[Recorded data Boundary: Start]

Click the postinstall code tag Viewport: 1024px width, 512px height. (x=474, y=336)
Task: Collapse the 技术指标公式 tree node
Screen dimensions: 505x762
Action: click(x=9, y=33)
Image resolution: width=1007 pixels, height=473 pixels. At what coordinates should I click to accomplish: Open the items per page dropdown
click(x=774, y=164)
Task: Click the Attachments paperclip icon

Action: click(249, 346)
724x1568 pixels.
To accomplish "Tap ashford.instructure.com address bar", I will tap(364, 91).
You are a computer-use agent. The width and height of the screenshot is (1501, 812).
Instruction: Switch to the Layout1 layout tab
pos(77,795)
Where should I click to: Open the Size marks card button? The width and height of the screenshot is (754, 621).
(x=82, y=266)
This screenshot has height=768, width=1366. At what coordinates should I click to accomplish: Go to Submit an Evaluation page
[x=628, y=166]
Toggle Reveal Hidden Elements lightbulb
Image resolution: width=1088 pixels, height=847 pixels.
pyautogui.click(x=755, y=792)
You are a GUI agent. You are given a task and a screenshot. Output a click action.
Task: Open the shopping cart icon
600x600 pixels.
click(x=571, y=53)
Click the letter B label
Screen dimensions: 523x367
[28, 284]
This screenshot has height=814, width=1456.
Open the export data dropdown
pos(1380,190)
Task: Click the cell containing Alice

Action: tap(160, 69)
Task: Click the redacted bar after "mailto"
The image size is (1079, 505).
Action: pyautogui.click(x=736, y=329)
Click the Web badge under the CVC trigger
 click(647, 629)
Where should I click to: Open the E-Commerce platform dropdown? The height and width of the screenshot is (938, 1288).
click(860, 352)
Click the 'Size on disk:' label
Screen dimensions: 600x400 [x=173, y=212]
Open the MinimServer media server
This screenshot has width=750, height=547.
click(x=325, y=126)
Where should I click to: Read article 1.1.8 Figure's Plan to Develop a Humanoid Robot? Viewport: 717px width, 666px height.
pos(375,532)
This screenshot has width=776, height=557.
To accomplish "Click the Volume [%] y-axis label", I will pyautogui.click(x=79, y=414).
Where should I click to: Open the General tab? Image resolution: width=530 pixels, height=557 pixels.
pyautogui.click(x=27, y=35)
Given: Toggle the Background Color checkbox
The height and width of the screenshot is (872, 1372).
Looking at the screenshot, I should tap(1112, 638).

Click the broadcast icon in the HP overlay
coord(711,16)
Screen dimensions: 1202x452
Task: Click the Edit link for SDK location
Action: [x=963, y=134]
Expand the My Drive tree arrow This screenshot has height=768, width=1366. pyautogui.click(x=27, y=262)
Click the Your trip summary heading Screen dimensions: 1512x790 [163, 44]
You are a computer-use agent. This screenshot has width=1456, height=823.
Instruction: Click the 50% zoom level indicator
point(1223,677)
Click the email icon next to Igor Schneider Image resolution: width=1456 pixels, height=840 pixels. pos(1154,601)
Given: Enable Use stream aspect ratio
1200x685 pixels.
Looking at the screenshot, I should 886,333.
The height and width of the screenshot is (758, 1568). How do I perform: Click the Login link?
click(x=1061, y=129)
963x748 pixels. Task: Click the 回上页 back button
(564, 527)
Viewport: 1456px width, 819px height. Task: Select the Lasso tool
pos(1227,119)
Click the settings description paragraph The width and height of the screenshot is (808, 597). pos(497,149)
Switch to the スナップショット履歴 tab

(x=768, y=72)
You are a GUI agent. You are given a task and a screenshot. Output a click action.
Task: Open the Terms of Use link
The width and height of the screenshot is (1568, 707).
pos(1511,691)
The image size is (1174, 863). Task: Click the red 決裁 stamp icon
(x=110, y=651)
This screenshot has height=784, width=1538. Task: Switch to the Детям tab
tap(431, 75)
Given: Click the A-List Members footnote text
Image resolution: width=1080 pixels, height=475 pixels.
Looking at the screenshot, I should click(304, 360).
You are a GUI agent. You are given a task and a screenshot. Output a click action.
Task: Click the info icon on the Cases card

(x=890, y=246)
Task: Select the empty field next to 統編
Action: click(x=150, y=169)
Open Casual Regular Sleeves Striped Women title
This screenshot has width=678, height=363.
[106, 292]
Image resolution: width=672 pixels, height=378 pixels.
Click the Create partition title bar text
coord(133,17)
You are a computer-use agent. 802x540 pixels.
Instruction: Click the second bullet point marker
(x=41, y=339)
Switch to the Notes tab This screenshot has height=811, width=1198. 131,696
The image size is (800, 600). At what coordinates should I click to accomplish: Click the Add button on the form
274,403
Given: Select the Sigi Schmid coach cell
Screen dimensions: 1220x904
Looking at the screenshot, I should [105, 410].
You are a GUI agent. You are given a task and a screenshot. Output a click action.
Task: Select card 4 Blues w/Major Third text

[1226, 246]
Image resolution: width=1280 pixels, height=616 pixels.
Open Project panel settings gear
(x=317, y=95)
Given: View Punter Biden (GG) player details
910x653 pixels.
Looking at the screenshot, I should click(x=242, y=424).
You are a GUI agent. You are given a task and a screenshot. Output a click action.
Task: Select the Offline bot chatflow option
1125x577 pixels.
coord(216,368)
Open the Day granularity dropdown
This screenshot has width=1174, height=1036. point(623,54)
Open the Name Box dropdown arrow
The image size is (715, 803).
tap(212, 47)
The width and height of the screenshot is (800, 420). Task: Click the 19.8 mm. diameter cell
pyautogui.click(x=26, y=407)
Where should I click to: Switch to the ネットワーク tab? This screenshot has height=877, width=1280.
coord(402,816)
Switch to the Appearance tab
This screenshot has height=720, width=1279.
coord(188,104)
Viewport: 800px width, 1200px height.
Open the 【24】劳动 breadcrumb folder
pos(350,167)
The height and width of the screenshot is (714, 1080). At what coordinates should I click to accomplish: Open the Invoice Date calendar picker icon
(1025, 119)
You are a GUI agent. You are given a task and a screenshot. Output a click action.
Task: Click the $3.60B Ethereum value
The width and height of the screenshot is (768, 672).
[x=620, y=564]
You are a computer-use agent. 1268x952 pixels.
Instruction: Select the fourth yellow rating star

[Recorded data Boundary: End]

## The problem
Copy out each line of the listing where the string "tree" appears.

## Problem solution
Task: Collapse the 技术指标公式 tree node
Expand the My Drive tree arrow This screenshot has height=768, width=1366. pyautogui.click(x=27, y=262)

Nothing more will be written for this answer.